Privacy Protection of Vehicles Location in Spatial Crowdsourcing under Realistic Adversarial Models

Researcher(s)

Sponsoring Agency
National Science Foundation

Summary

With ubiquitous wireless connectivity and continued advances in positioning technologies in mobile devices, vehicle-based spatial crowdsourcing (VSC) is emerging as a new model of crowdsourcing to enable requesters to outsource their tasks to a group of vehicles (workers), who are required to physically move to tasks' locations to perform the tasks. To ensure tasks to be assigned to the nearby vehicles, vehicles are expected to disclose their location information to VSC servers, which may lead to serious privacy concerns.

A widely used location privacy protection paradigm is based on location obfuscation, which allows mobile users to upload noisy locations to servers. However, most existing location obfuscation methods assume users' mobility on a 2-dimensional (2D) plane, wherein vehicles (or workers, in case of VSC) can move in arbitrary directions at random speed without any restriction, and ignore vehicles’ mobility patterns. The additional auxiliary information obtained by considering road networks and vehicles patterns increases the risk of location exposure. Further, location obfuscation based on 2D planes is likely to generate low quality of service (QoS).

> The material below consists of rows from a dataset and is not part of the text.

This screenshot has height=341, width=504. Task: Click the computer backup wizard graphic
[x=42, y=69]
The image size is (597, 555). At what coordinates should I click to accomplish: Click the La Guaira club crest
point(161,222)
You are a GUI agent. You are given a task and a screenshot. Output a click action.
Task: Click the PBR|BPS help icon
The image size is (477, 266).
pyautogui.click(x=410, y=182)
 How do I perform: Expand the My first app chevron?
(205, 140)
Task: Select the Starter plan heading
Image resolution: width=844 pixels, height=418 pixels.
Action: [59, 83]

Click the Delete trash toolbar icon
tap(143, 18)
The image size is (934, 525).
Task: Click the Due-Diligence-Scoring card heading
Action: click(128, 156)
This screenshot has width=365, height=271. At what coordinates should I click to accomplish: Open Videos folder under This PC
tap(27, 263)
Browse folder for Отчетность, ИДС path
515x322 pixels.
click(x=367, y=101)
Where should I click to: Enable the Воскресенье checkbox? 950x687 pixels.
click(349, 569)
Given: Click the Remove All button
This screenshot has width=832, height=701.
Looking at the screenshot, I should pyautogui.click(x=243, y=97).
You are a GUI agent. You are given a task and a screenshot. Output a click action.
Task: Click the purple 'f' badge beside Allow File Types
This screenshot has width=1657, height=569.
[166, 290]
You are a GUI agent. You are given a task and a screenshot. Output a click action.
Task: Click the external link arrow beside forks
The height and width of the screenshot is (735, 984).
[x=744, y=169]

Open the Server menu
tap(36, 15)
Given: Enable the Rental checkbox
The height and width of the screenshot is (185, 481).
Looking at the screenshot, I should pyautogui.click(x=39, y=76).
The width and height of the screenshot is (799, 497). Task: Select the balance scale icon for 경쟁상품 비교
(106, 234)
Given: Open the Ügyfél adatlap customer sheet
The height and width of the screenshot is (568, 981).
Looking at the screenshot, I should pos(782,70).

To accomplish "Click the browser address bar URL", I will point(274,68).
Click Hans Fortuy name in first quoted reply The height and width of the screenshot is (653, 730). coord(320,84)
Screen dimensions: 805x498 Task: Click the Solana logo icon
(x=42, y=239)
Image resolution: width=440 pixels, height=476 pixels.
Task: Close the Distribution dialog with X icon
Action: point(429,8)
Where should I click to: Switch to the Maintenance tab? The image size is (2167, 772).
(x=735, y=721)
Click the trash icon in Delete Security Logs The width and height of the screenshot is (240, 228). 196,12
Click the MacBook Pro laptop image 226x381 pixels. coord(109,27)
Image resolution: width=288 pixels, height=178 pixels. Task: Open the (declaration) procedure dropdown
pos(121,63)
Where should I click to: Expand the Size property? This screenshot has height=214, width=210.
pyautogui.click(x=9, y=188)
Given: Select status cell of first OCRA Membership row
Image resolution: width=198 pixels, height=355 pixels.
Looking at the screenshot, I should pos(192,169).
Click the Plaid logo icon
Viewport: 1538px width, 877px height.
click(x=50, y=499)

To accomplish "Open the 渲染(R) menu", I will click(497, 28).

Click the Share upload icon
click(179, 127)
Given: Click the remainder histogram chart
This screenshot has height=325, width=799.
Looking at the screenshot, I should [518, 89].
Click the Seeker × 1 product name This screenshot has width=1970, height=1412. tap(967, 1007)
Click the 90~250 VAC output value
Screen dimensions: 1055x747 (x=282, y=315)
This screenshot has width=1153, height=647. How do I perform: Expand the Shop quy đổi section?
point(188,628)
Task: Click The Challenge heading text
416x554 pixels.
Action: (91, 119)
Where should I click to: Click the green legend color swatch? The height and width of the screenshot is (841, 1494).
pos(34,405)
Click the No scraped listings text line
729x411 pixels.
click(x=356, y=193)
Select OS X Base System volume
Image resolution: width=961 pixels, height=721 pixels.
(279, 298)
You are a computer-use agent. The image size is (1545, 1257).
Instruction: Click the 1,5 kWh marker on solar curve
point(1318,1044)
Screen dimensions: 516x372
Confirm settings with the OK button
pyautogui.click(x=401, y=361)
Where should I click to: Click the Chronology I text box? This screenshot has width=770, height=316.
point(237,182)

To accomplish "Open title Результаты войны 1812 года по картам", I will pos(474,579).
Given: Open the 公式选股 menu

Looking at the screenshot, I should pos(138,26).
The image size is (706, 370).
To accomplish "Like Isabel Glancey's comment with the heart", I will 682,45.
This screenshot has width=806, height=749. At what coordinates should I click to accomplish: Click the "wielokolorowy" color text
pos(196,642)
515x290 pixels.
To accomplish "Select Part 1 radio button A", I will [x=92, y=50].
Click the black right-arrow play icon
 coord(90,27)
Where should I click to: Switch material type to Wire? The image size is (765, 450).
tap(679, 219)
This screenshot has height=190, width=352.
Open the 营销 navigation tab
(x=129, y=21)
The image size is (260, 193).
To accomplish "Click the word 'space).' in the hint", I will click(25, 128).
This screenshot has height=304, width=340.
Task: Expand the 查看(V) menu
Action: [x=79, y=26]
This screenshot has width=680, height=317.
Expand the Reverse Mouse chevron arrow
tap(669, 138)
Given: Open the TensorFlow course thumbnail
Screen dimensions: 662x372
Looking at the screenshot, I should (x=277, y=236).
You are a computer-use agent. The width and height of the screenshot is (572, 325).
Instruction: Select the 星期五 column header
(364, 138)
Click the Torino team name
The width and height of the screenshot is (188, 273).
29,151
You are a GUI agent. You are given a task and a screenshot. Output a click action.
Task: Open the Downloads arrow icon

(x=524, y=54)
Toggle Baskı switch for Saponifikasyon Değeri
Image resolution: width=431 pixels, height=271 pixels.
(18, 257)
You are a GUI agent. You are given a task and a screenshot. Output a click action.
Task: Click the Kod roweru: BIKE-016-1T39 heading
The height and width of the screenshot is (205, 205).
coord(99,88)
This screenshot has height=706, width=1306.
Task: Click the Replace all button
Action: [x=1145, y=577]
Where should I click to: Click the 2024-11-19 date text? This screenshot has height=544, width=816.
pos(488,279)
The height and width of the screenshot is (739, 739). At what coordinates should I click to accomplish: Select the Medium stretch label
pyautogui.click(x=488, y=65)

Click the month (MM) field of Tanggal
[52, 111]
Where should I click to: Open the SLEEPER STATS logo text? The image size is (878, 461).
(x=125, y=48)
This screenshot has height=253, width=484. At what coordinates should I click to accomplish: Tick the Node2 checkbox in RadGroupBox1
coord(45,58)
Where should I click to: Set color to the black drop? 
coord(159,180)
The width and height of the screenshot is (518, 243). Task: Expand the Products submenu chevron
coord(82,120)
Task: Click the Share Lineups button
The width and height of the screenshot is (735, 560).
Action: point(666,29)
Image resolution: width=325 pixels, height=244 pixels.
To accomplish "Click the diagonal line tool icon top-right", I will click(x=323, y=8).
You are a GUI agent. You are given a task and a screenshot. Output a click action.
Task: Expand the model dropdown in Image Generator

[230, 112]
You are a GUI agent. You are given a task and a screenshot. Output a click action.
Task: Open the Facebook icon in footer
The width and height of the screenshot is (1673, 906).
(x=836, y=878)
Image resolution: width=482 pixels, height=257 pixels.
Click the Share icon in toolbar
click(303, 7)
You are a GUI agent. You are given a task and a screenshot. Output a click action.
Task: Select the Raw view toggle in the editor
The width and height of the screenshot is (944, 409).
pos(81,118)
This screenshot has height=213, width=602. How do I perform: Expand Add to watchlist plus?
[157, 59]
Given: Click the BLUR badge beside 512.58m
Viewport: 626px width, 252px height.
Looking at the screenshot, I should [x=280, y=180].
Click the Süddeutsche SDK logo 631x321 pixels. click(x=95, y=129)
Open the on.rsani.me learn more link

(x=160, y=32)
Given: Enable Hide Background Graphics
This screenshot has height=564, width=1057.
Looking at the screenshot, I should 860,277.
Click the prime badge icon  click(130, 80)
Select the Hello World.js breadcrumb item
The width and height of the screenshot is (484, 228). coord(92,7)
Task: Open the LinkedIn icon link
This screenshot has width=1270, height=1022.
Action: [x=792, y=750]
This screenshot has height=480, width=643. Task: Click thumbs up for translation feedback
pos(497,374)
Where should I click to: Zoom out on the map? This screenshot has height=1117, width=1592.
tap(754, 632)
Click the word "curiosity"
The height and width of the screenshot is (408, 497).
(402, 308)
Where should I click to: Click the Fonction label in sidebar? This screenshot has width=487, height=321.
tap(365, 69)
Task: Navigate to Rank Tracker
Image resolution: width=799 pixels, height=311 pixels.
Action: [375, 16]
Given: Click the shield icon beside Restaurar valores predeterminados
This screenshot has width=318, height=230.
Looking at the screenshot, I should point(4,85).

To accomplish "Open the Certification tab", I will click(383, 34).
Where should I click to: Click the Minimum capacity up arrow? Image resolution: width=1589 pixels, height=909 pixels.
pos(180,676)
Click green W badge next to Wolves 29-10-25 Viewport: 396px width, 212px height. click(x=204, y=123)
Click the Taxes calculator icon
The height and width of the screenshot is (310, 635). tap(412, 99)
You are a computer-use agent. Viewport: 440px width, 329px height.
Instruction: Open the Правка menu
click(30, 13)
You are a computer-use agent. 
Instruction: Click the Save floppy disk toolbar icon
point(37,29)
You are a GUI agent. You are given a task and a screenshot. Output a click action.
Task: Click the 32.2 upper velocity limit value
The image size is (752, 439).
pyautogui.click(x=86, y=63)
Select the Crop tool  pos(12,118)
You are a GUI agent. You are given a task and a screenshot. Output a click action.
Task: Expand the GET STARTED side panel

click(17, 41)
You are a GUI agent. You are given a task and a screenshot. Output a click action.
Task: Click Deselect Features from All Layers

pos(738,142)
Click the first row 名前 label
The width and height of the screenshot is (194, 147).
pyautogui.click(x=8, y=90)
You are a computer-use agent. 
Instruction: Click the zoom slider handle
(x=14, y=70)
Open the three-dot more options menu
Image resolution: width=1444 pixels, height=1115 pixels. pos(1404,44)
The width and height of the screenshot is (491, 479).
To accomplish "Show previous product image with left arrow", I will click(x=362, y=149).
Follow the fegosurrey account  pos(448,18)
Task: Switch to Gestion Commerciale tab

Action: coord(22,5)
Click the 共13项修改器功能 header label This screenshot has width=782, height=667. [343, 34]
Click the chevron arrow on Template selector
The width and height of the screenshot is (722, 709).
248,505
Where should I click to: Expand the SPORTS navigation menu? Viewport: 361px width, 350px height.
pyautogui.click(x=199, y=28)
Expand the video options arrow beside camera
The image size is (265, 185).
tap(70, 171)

Accordingly, this research project seeks to address these issues by developing a new location privacy framework for workers in VSC. The project will start with developing new adversarial models to capture the network-constrained mobility features of multiple vehicles operating over roads. Vehicles' mobility will be described by a Bayesian network, i.e., the exact and reported locations from vehicles are considered as hidden and observable states, respectively, and the spatial correlation between hidden states will be learned from the road network environment and traffic flow information. As a countermeasure of the adversarial models, the project will develop a new location obfuscation paradigm that can effectively protect vehicles' location privacy even assuming that adversaries use vehicles' mobility features for inference attacks. Considering that the impact of location obfuscation on both privacy level and QoS may vary significantly over different road segments, the proposed location obfuscation approaches will be adaptive to various local road network conditions.